My treasured books of Agatha’s are the odd ones like The Mysterious Mr. Quin and Mr. Parker Pyne, two characters that did not become popular like Poirot. And I do have a copy of The Big Four, an attempt at master-criminal-of-the-world sort of thing, which is not very good.

I keep track of this with my copy of An Agatha Christie Chronology by Nancy Blue Wynne--a book I wish I’d had the ability to research and write. It is in taters, but I couldn’t face buying a new one because it is annotated up the wazzzzzooooo. Thank heavens for paper clips and rubberbands! Also, is a very interesting site for information on Christie and especially all the sidekicks. Frankly, I think the sidekicks are great stories all on their own. But that’s another blog.

So do you collect books? Yes, let’s stick to books here, because I know what ‘collect anything’ can lead to, just in my own house alone! What books do you collect?


Joyce said...

I collect old Nancy Drew books. I'm trying to find the originals--not the repackaged ones I read as a kid in the 60s. I do have a couple of the 60s ones, though.

The older ones have that weirdish blue hardback and I only buy the ones with dust covers. I like seeing Nancy and her pals in 30s clothing--and with her old Roadster. I only have a few so far. I can usually find them at flea markets and I think the most I paid for one was eight dollars.

Ramona said...

I collect books about Louisiana, old and new, weird and normal. The weird outweighs the normal.

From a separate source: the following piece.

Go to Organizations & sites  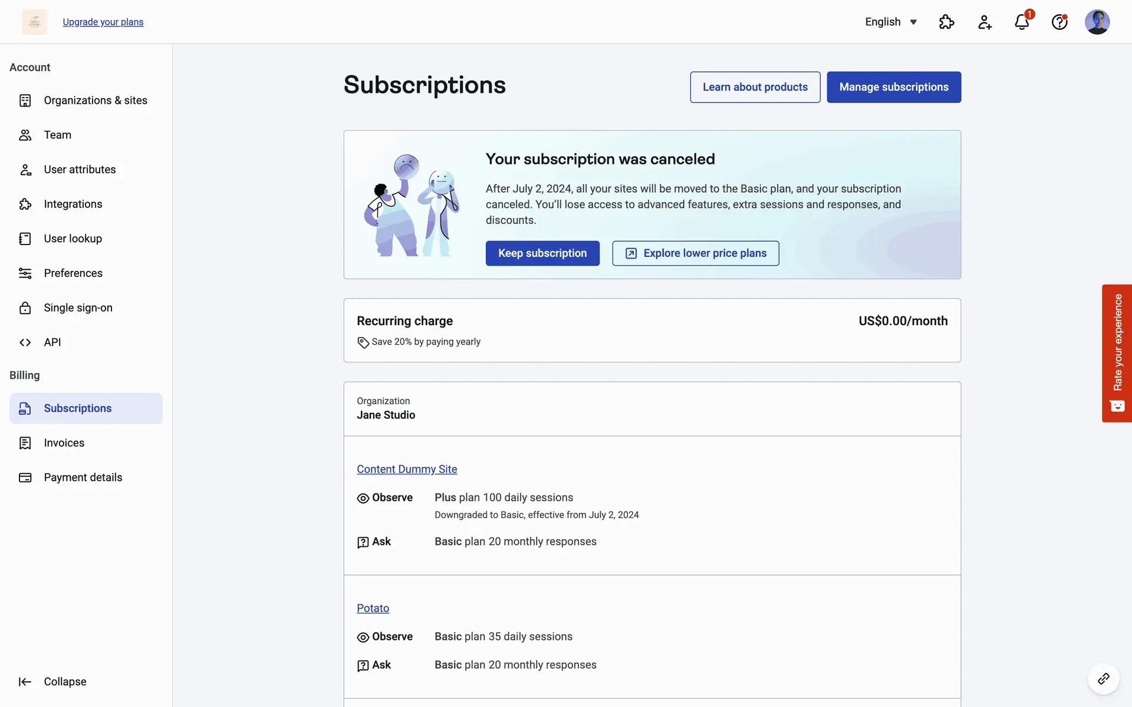coord(95,100)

I also have a collection of Anne of Green Gables books, because those were my favorites as a young reader.

Mike said...

Despite putting in 15 glass covered lawyer style book cases in two upstairs rooms (mostly for sf/fantasy), there was only room for most of the hard cover books. I used to collect softcover spy/detective type books (Christie, Aarons, McDonald (both),Fleming, etc.) Unfortunately, they are now in boxes in a dark temperature controlled room in the basement, along with my old comics. Heinlein is my favorite SF writer, Christie is the favorite mystery one.

Liss said...

I collect books from the Trixie Belden series.

Patg said...

OMG, isn't collecting fun! And every single collection thus far mentioned has made me regret NOT starting a collection like that.
Joyce, I loved all the Nancy Drew and Hardy Boys books. There was a Space Cadet series from the same 'gang' of writers that I always wanted but my mother refused to buy.
Mike, I love Heinlein too, but Asimov is my main man. Niven too.
Oh, and temperature controlled rooms. Now you are talking collecting. I had a comic book writer friend who had her attic converted for all their comic collections. Since the roof slanted, she had her female action figure collection in the V space.

Patg said...

OMG, I never read those, but I wish I had. Well, no time like the present.

Marilyn Levinson said...

Pat, I have about 30 of Dame Agatha's novels. Most are almost 40 years old. My husband, who's always after me to get rid of some of my old books, has asked me repeatedly to get rid of the Christie novels. I'm so glad I didn't because I needed them when I wrote MURDER A LA CHRISTIE. My sleuth leads a Golden Age of Mystery book club, and they read and discuss Agatha Christie novels in the first book of the series.

Celia Yeary said...

PAT--I have collected all of LaVyrle Spencer's romance books. She wrote 26, in the 80's early 90's. By the time I discovered her, she'd alread retired. I first read "Morning Glory" and was completely hooked. Our library had six hardbacks--read those and discovered how many she'd published. I copied all the titles and began to search. Now I have a paperback copy of all of them. Some are the old original covers, and some have the new covers--they're being re-issued. This took years to find all of them, from Texas to Michigan.
Why her books? Of all the romance authors I've read, she stands out as the best, in my opinion. Very emotional, and I don't remember one sex scene in any of them.

Now I have a dilemma--do I make a complete set of the new editions? Or try to find the remainder of the older ones? You see, I like order and balance.